Zoom a trompé ses utilisateurs durant des années. C’est, en filigrane, ce qui ressort d’un accord annoncé dans la nuit de lundi à mardi, par la Federal Trade Commission (FTC). La puissante commission, qui gère notamment les délits commis par les acteurs du numérique, accusait l’entreprise de ne pas chiffrer les communications vidéo. Zoom, l’un des leaders de ce marché avec Microsoft et Google, a accepté d’être audité durant les vingt prochaines années.
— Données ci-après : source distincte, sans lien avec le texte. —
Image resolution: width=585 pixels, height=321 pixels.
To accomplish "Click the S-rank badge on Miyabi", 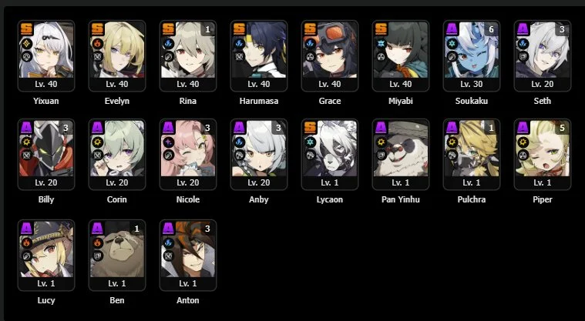I will (x=381, y=28).
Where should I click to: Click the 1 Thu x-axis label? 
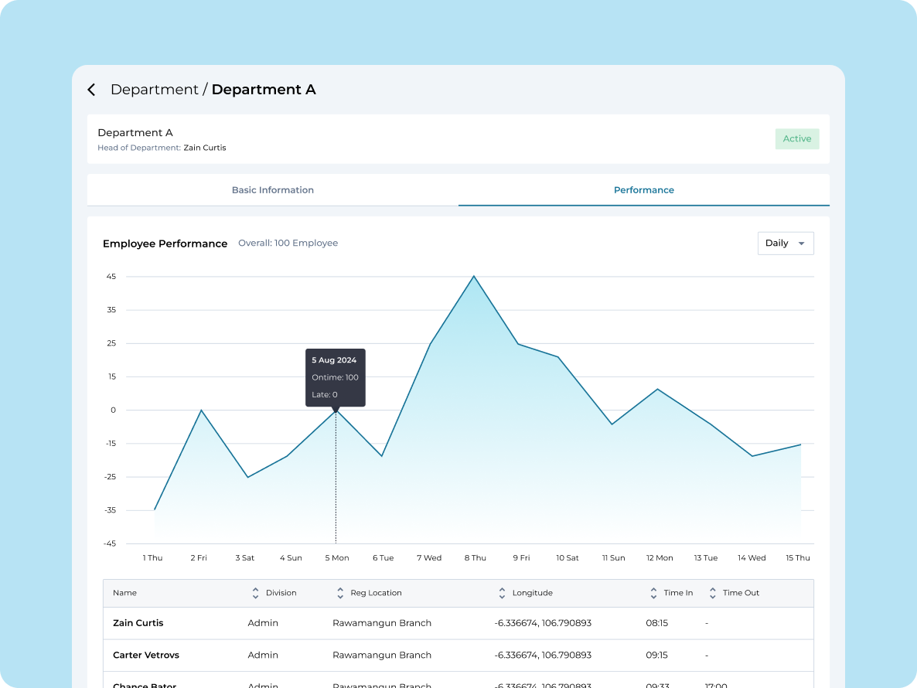click(x=152, y=557)
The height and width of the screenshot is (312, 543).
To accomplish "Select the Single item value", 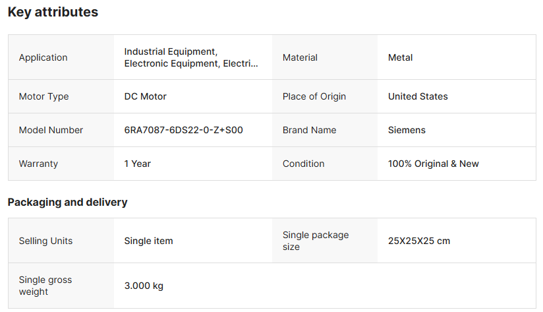I will tap(148, 241).
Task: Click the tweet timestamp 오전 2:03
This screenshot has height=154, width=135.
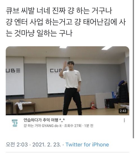Action: click(17, 145)
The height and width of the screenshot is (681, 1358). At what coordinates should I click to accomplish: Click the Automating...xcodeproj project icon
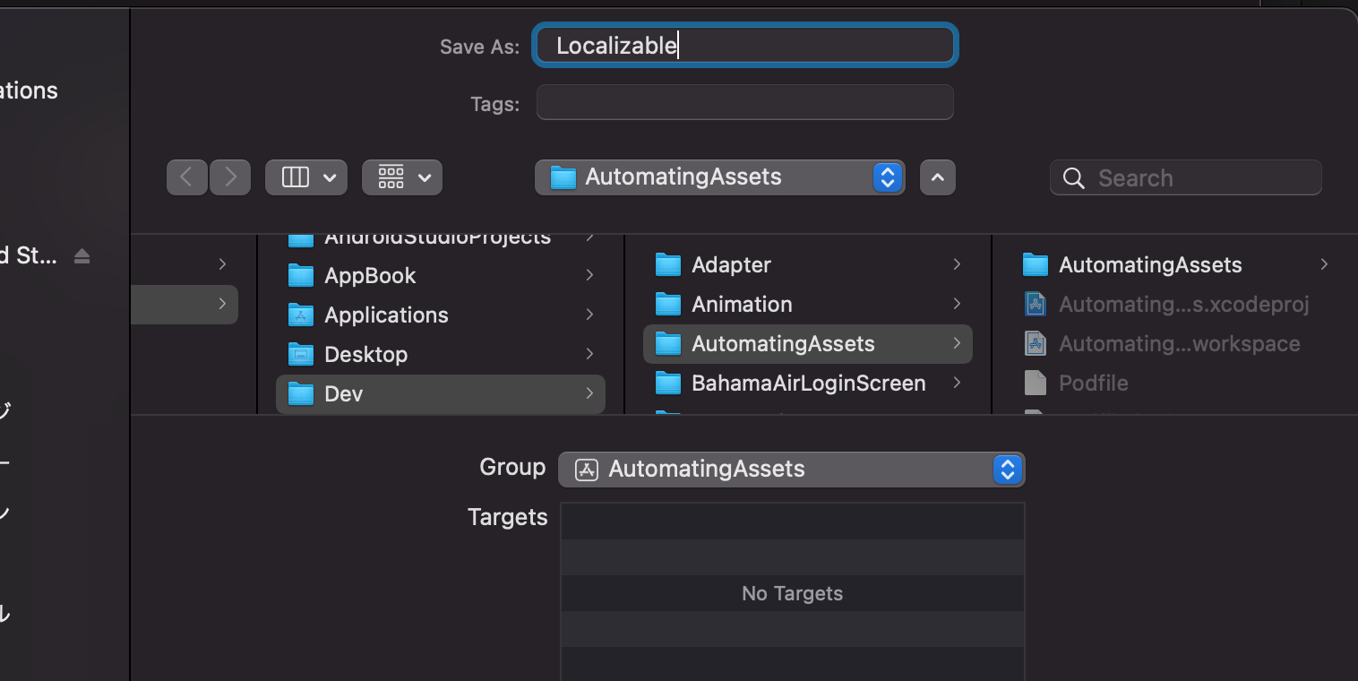[1035, 304]
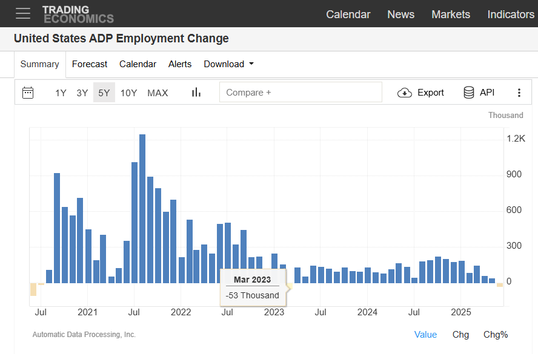538x354 pixels.
Task: Switch to the Forecast tab
Action: (x=89, y=64)
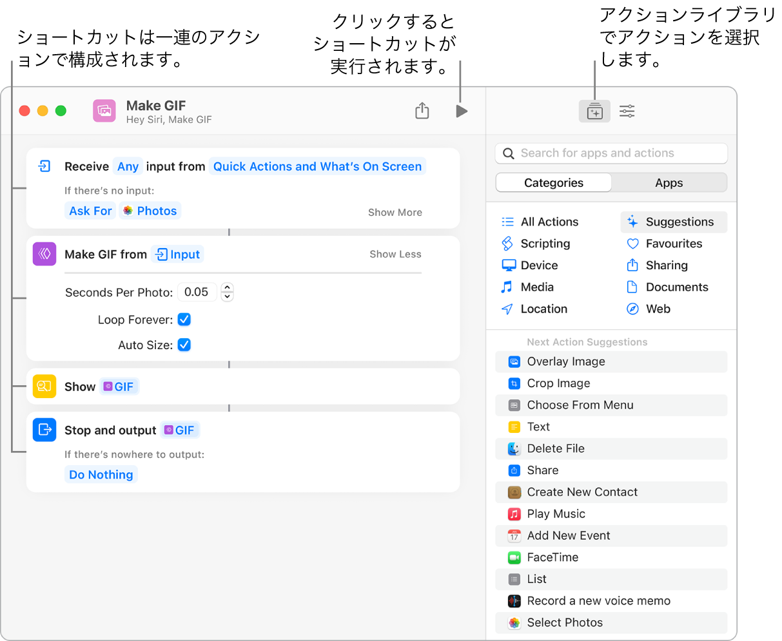This screenshot has height=641, width=782.
Task: Run the Make GIF shortcut
Action: pyautogui.click(x=461, y=111)
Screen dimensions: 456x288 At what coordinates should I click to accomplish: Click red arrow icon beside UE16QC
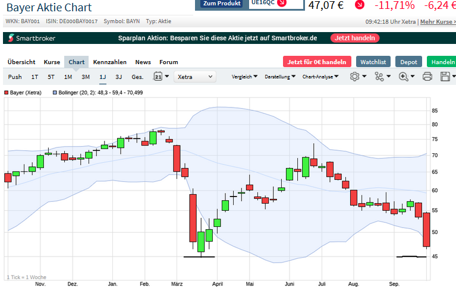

La FTC avait commencé son enquête il y a environ un an. La commission soupçonnait Zoom de mentir à ses utilisateurs. Contrairement à ce que l’entreprise basée à San José en Californie affirmait à ses clients, les communications vidéo n’étaient pas chiffrées de bout en bout. Ce qui signifiait que les appels pouvaient, en théorie, être interceptés. Le mensonge, qui a duré ces quatre dernières années, faisait croire que les utilisateurs disposaient d’un niveau de sécurité maximal pour leurs conversations vidéo. Il n’en était rien. Ce n’est pas tout: contrairement à ce que l’entreprise promettait, des réunions vidéo enregistrées sur ses serveurs durant soixante jours n’étaient pas non plus protégées par du chiffrement.